> [Exercise material]

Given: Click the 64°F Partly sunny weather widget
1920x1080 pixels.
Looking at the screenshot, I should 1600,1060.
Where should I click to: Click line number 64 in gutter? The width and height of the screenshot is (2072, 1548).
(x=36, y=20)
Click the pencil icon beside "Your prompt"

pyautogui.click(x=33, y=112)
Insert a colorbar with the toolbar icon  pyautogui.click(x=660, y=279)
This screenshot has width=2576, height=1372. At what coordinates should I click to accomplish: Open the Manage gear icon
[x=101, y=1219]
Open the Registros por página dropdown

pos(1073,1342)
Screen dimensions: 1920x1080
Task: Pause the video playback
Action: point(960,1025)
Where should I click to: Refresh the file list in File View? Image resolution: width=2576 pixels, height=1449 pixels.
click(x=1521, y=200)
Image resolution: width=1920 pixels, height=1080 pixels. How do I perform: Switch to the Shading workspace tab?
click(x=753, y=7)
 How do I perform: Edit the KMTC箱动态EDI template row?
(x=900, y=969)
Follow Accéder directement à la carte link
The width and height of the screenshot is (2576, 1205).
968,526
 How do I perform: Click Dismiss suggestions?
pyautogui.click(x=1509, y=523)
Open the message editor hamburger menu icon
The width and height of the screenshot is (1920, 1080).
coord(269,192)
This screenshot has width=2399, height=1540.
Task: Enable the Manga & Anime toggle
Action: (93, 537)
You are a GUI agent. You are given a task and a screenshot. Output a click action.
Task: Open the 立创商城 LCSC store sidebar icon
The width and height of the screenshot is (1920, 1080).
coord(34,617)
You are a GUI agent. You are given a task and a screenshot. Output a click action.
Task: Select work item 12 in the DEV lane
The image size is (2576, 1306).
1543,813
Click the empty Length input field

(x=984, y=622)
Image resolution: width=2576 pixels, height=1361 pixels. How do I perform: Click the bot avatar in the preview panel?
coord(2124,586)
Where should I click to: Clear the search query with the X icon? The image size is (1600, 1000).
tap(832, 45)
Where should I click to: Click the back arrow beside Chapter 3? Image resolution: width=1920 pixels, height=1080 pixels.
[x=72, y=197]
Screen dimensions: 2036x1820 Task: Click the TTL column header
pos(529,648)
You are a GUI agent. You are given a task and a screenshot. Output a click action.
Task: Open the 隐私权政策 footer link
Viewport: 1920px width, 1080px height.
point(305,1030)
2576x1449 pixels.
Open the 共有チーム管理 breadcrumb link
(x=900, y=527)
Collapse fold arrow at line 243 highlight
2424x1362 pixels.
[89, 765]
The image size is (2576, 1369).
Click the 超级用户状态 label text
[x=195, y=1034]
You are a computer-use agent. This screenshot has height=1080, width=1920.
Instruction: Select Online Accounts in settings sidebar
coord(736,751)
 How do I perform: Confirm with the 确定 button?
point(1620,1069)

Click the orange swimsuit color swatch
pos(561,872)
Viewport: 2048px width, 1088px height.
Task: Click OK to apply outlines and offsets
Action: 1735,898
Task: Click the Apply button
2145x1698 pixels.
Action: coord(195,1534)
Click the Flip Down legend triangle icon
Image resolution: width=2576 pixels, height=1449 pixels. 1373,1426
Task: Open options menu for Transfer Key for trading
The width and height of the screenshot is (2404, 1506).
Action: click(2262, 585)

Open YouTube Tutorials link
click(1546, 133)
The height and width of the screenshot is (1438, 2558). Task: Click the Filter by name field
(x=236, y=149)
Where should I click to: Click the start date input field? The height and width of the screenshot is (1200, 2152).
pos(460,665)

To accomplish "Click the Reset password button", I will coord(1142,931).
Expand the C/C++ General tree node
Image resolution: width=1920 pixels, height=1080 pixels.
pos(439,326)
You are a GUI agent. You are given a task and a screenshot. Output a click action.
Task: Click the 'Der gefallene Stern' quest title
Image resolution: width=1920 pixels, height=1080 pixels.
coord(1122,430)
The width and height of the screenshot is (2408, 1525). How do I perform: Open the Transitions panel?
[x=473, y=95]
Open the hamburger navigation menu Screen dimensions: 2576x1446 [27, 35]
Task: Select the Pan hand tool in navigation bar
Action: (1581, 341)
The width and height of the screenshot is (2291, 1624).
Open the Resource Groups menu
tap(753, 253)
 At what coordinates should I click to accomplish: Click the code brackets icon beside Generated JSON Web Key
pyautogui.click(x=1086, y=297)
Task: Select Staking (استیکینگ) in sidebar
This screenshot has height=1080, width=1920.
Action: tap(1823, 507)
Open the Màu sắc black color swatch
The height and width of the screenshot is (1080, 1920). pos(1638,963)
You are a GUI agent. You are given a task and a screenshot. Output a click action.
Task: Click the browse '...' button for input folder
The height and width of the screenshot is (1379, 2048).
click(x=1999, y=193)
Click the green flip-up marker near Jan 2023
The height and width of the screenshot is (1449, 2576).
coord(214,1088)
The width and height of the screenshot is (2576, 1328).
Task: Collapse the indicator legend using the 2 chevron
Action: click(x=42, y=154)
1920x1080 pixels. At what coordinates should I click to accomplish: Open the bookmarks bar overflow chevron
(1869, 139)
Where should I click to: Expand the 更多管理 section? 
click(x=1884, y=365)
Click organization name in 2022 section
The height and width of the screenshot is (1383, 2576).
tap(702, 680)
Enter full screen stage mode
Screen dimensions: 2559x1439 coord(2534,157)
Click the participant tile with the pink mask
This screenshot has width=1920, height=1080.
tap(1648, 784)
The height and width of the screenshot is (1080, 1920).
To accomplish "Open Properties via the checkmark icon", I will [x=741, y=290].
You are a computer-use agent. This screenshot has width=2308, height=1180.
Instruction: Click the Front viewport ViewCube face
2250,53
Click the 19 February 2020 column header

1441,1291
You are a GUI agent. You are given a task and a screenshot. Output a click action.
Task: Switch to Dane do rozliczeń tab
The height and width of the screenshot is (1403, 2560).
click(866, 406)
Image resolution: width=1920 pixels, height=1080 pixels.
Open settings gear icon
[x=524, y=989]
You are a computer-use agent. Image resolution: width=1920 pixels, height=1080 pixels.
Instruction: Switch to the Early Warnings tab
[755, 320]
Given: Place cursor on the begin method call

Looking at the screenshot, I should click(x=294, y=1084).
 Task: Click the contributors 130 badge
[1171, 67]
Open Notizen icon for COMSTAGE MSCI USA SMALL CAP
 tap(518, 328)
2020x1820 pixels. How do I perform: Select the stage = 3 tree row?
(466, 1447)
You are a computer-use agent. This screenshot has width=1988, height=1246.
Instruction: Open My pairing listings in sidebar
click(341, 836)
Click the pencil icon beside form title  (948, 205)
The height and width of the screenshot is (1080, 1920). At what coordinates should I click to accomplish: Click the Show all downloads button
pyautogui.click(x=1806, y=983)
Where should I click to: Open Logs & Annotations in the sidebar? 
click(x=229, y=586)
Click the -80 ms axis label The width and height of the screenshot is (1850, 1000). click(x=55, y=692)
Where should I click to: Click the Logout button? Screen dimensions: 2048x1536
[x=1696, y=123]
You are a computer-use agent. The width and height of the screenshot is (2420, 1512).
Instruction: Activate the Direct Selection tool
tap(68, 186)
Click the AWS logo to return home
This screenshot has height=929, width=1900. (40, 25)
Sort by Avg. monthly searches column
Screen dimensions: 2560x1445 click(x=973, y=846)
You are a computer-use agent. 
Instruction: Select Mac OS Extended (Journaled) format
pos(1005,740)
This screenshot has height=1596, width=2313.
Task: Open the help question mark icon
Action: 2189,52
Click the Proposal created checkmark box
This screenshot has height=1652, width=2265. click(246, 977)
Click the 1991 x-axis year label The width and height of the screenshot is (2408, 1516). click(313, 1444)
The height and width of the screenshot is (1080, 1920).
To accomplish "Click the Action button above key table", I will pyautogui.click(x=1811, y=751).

> [Exercise brief] The expected response is the entire listing, repeated word for word.

> [Answer section]
Given: Click the 64°F Partly sunny weather widget
1920x1080 pixels.
Looking at the screenshot, I should 1600,1060.
Where should I click to: Click line number 64 in gutter? The width and height of the screenshot is (2072, 1548).
(x=36, y=20)
Click the pencil icon beside "Your prompt"

pyautogui.click(x=33, y=112)
Insert a colorbar with the toolbar icon  pyautogui.click(x=660, y=279)
This screenshot has width=2576, height=1372. At what coordinates should I click to accomplish: Open the Manage gear icon
[x=101, y=1219]
Open the Registros por página dropdown

pos(1073,1342)
Screen dimensions: 1920x1080
Task: Pause the video playback
Action: point(960,1025)
Where should I click to: Refresh the file list in File View? Image resolution: width=2576 pixels, height=1449 pixels.
click(x=1521, y=200)
Image resolution: width=1920 pixels, height=1080 pixels. How do I perform: Switch to the Shading workspace tab?
click(x=753, y=7)
 How do I perform: Edit the KMTC箱动态EDI template row?
(x=900, y=969)
Follow Accéder directement à la carte link
The width and height of the screenshot is (2576, 1205).
968,526
 How do I perform: Click Dismiss suggestions?
pyautogui.click(x=1509, y=523)
Open the message editor hamburger menu icon
The width and height of the screenshot is (1920, 1080).
coord(269,192)
This screenshot has width=2399, height=1540.
Task: Enable the Manga & Anime toggle
Action: (93, 537)
You are a GUI agent. You are given a task and a screenshot. Output a click action.
Task: Open the 立创商城 LCSC store sidebar icon
The width and height of the screenshot is (1920, 1080).
coord(34,617)
You are a GUI agent. You are given a task and a screenshot. Output a click action.
Task: Select work item 12 in the DEV lane
The image size is (2576, 1306).
1543,813
Click the empty Length input field

(x=984, y=622)
Image resolution: width=2576 pixels, height=1361 pixels. How do I perform: Click the bot avatar in the preview panel?
coord(2124,586)
Where should I click to: Clear the search query with the X icon? The image size is (1600, 1000).
tap(832, 45)
Where should I click to: Click the back arrow beside Chapter 3? Image resolution: width=1920 pixels, height=1080 pixels.
[x=72, y=197]
Screen dimensions: 2036x1820 Task: Click the TTL column header
pos(529,648)
You are a GUI agent. You are given a task and a screenshot. Output a click action.
Task: Open the 隐私权政策 footer link
Viewport: 1920px width, 1080px height.
point(305,1030)
2576x1449 pixels.
Open the 共有チーム管理 breadcrumb link
(x=900, y=527)
Collapse fold arrow at line 243 highlight
2424x1362 pixels.
[89, 765]
The image size is (2576, 1369).
Click the 超级用户状态 label text
[x=195, y=1034]
You are a computer-use agent. This screenshot has height=1080, width=1920.
Instruction: Select Online Accounts in settings sidebar
coord(736,751)
 How do I perform: Confirm with the 确定 button?
point(1620,1069)

Click the orange swimsuit color swatch
pos(561,872)
Viewport: 2048px width, 1088px height.
Task: Click OK to apply outlines and offsets
Action: 1735,898
Task: Click the Apply button
2145x1698 pixels.
Action: coord(195,1534)
Click the Flip Down legend triangle icon
Image resolution: width=2576 pixels, height=1449 pixels. 1373,1426
Task: Open options menu for Transfer Key for trading
The width and height of the screenshot is (2404, 1506).
Action: click(2262, 585)

Open YouTube Tutorials link
click(1546, 133)
The height and width of the screenshot is (1438, 2558). Task: Click the Filter by name field
(x=236, y=149)
Where should I click to: Click the start date input field? The height and width of the screenshot is (1200, 2152).
pos(460,665)

To accomplish "Click the Reset password button", I will coord(1142,931).
Expand the C/C++ General tree node
Image resolution: width=1920 pixels, height=1080 pixels.
pos(439,326)
You are a GUI agent. You are given a task and a screenshot. Output a click action.
Task: Click the 'Der gefallene Stern' quest title
Image resolution: width=1920 pixels, height=1080 pixels.
coord(1122,430)
The width and height of the screenshot is (2408, 1525). How do I perform: Open the Transitions panel?
[x=473, y=95]
Open the hamburger navigation menu Screen dimensions: 2576x1446 [27, 35]
Task: Select the Pan hand tool in navigation bar
Action: (1581, 341)
The width and height of the screenshot is (2291, 1624).
Open the Resource Groups menu
tap(753, 253)
 At what coordinates should I click to accomplish: Click the code brackets icon beside Generated JSON Web Key
pyautogui.click(x=1086, y=297)
Task: Select Staking (استیکینگ) in sidebar
This screenshot has height=1080, width=1920.
Action: tap(1823, 507)
Open the Màu sắc black color swatch
The height and width of the screenshot is (1080, 1920). pos(1638,963)
You are a GUI agent. You are given a task and a screenshot. Output a click action.
Task: Click the browse '...' button for input folder
The height and width of the screenshot is (1379, 2048).
click(x=1999, y=193)
Click the green flip-up marker near Jan 2023
The height and width of the screenshot is (1449, 2576).
coord(214,1088)
The width and height of the screenshot is (2576, 1328).
Task: Collapse the indicator legend using the 2 chevron
Action: click(x=42, y=154)
1920x1080 pixels. At what coordinates should I click to accomplish: Open the bookmarks bar overflow chevron
(1869, 139)
Where should I click to: Expand the 更多管理 section? 
click(x=1884, y=365)
Click organization name in 2022 section
The height and width of the screenshot is (1383, 2576).
tap(702, 680)
Enter full screen stage mode
Screen dimensions: 2559x1439 coord(2534,157)
Click the participant tile with the pink mask
This screenshot has width=1920, height=1080.
tap(1648, 784)
The height and width of the screenshot is (1080, 1920).
To accomplish "Open Properties via the checkmark icon", I will [x=741, y=290].
You are a computer-use agent. This screenshot has width=2308, height=1180.
Instruction: Click the Front viewport ViewCube face
2250,53
Click the 19 February 2020 column header

1441,1291
You are a GUI agent. You are given a task and a screenshot. Output a click action.
Task: Switch to Dane do rozliczeń tab
The height and width of the screenshot is (1403, 2560).
click(866, 406)
Image resolution: width=1920 pixels, height=1080 pixels.
Open settings gear icon
[x=524, y=989]
You are a computer-use agent. Image resolution: width=1920 pixels, height=1080 pixels.
Instruction: Switch to the Early Warnings tab
[755, 320]
Given: Place cursor on the begin method call

Looking at the screenshot, I should click(x=294, y=1084).
 Task: Click the contributors 130 badge
[1171, 67]
Open Notizen icon for COMSTAGE MSCI USA SMALL CAP
 tap(518, 328)
2020x1820 pixels. How do I perform: Select the stage = 3 tree row?
(466, 1447)
You are a computer-use agent. This screenshot has width=1988, height=1246.
Instruction: Open My pairing listings in sidebar
click(341, 836)
Click the pencil icon beside form title  (948, 205)
The height and width of the screenshot is (1080, 1920). At what coordinates should I click to accomplish: Click the Show all downloads button
pyautogui.click(x=1806, y=983)
Where should I click to: Open Logs & Annotations in the sidebar? 
click(x=229, y=586)
Click the -80 ms axis label The width and height of the screenshot is (1850, 1000). click(x=55, y=692)
Where should I click to: Click the Logout button? Screen dimensions: 2048x1536
[x=1696, y=123]
You are a computer-use agent. The width and height of the screenshot is (2420, 1512).
Instruction: Activate the Direct Selection tool
tap(68, 186)
Click the AWS logo to return home
This screenshot has height=929, width=1900. (40, 25)
Sort by Avg. monthly searches column
Screen dimensions: 2560x1445 click(x=973, y=846)
You are a computer-use agent. 
Instruction: Select Mac OS Extended (Journaled) format
pos(1005,740)
This screenshot has height=1596, width=2313.
Task: Open the help question mark icon
Action: 2189,52
Click the Proposal created checkmark box
This screenshot has height=1652, width=2265. click(246, 977)
Click the 1991 x-axis year label The width and height of the screenshot is (2408, 1516). click(313, 1444)
The height and width of the screenshot is (1080, 1920).
To accomplish "Click the Action button above key table", I will pyautogui.click(x=1811, y=751).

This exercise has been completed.